資産形成で本当に重要なのは、派手な投資ではなく、再現性の高い方法を続けることです。
youtubuでも解説しています。ぜひご視聴ください。↓
まずは1,000万円を目指そう
「3,000万円まで自動モード」と聞くと、3,000万円が重要だと思われるかもしれません。
しかし、本当に重要なのは最初の1,000万円です。
1,000万円がなければ、お金が働く力はまだ十分ではありません。
逆に言えば、1,000万円を突破すると、お金がお金を生み出すエンジンが本格的に動き始めます。

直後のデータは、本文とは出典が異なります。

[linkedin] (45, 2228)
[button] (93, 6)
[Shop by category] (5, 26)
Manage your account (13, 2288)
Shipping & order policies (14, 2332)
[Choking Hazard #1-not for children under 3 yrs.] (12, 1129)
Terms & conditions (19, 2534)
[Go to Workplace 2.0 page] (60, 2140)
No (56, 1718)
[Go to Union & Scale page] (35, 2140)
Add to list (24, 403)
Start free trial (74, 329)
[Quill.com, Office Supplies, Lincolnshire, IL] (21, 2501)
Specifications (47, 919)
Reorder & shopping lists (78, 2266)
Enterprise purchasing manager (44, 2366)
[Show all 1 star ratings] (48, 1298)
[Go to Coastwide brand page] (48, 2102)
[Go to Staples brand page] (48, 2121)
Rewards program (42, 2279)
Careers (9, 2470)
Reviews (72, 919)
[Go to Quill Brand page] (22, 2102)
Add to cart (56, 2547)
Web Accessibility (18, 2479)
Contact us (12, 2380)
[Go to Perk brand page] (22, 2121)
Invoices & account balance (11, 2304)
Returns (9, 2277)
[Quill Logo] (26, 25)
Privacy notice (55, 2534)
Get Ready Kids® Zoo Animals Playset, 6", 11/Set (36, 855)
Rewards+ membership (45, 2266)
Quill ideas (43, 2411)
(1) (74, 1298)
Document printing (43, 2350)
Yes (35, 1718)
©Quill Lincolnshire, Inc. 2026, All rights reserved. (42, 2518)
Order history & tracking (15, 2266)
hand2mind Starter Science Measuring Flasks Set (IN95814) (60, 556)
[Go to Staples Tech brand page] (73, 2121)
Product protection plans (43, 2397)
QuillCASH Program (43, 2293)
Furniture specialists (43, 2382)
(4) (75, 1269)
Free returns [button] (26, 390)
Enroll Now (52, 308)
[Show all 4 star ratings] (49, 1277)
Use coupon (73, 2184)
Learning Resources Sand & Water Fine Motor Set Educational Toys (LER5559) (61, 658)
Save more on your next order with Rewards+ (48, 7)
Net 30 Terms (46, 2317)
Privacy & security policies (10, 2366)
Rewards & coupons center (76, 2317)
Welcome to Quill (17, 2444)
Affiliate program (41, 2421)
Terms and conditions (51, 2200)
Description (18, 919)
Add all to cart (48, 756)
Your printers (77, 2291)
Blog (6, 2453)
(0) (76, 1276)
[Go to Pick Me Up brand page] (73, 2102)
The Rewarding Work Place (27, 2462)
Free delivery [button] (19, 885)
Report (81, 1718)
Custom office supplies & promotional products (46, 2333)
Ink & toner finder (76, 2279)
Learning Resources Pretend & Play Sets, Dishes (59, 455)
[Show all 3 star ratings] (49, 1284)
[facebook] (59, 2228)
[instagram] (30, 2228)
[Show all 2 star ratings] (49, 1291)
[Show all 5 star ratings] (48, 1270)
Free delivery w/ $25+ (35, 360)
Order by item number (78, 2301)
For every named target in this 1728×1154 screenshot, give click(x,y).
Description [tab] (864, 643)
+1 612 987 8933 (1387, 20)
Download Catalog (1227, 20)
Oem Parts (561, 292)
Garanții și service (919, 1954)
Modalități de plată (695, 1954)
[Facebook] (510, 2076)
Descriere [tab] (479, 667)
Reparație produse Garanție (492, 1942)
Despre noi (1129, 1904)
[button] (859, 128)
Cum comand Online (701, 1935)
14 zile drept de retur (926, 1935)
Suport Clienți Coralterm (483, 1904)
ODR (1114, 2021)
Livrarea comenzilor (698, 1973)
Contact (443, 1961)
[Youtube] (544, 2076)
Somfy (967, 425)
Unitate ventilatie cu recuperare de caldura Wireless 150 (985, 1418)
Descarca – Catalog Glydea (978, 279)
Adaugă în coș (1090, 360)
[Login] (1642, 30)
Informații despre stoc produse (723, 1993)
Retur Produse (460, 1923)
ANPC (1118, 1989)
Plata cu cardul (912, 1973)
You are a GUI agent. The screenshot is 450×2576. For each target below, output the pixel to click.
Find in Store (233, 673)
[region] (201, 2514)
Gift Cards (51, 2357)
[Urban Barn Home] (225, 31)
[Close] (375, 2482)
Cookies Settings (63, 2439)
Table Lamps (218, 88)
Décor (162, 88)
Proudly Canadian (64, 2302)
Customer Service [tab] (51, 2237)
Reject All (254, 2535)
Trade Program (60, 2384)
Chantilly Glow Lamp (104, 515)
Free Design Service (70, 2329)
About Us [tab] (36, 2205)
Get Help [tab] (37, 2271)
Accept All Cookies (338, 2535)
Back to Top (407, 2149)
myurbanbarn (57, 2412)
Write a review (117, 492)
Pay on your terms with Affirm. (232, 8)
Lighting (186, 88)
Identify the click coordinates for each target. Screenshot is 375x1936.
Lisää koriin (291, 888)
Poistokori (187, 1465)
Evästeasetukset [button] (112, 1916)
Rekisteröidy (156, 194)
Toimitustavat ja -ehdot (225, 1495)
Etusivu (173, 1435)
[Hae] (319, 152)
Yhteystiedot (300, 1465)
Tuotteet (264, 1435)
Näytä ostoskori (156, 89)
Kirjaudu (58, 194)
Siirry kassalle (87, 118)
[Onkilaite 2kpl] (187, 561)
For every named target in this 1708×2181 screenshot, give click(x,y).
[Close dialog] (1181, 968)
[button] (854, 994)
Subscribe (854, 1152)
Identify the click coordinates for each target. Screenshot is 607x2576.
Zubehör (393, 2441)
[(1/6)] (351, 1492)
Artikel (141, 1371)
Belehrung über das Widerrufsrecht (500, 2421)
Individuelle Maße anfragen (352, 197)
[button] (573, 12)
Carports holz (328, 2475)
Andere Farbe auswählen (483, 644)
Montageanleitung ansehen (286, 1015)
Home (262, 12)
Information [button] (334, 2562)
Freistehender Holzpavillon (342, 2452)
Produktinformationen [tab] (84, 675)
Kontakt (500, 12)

だからこそ、資産形成では「まずは1,000万円」が合言葉になります。
そのためには、
・家計を見直して支出を最適化する
・収入を増やす努力をする
・新NISAやiDeCoなどを活用し、長期・積立・分散投資を継続する
・暴落時にも積立を止めない
・生活レベルを急激に上げない
この5つを徹底することが何より重要です。
1,000万円から3,000万円までは自動モードで資産が増える理由の総括
1,000万円から3,000万円までが「自動モード」と言われるのは、資産が自分の代わりに働き始めるからです。
年利7%で運用できれば、1,000万円は年間約70万円、3,000万円なら年間約210万円もの利益を生み出す可能性があります。
さらに積立投資を継続すれば、運用益と積立の相乗効果によって資産形成のスピードは一段と加速します。
もちろん、投資に絶対はなく、将来のリターンは保証されません。しかし、長期・積立・分散という基本を守り、生活水準を急激に上げず、資産形成を継続していけば、お金が自分の代わりに働いてくれる感覚を実感できる日が近づいてくるでしょう。
まず目指すべきゴールは1,000万円です。
そこはゴールではなく、本当の資産形成が始まるスタートラインなのです。